- _Your objective_: The answer must consist of every line in the data below that holds the word "button".

- _Data_:
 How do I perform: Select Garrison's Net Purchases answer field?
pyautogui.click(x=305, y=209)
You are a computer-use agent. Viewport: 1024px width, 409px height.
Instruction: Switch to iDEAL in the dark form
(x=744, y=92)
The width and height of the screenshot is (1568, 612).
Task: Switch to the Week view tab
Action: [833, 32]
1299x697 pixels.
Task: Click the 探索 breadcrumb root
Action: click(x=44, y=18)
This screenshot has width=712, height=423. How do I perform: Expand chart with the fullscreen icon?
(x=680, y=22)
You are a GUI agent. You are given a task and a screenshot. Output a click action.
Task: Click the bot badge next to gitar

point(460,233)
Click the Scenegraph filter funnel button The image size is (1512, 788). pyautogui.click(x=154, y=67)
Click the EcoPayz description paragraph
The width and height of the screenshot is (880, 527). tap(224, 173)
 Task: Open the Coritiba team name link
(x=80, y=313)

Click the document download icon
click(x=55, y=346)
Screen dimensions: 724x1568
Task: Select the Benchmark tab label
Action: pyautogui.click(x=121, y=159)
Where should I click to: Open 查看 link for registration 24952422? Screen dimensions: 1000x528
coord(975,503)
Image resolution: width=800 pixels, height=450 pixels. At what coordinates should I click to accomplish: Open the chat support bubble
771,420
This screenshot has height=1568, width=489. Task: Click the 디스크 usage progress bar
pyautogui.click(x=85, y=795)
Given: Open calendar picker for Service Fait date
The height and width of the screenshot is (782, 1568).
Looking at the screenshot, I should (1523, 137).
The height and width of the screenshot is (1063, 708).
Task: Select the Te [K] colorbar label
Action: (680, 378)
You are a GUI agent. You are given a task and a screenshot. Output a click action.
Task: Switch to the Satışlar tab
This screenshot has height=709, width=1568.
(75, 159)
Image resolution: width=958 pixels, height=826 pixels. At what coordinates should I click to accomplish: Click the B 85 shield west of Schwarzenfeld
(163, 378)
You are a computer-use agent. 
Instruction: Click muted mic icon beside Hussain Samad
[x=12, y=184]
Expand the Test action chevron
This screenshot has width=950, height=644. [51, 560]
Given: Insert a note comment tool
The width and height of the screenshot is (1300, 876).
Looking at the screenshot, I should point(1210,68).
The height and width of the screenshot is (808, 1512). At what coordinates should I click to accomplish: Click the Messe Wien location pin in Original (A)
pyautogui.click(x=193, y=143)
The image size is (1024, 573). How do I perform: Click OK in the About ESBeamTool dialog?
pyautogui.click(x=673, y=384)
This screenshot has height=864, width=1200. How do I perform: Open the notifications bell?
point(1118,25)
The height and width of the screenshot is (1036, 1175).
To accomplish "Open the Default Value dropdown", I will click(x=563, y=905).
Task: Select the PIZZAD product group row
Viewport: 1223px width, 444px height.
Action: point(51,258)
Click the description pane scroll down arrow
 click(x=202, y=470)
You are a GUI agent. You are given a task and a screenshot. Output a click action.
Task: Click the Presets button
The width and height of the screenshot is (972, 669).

- _Task answer_:
Click the Scenegraph filter funnel button The image size is (1512, 788). pyautogui.click(x=154, y=67)
Task: Click the Presets button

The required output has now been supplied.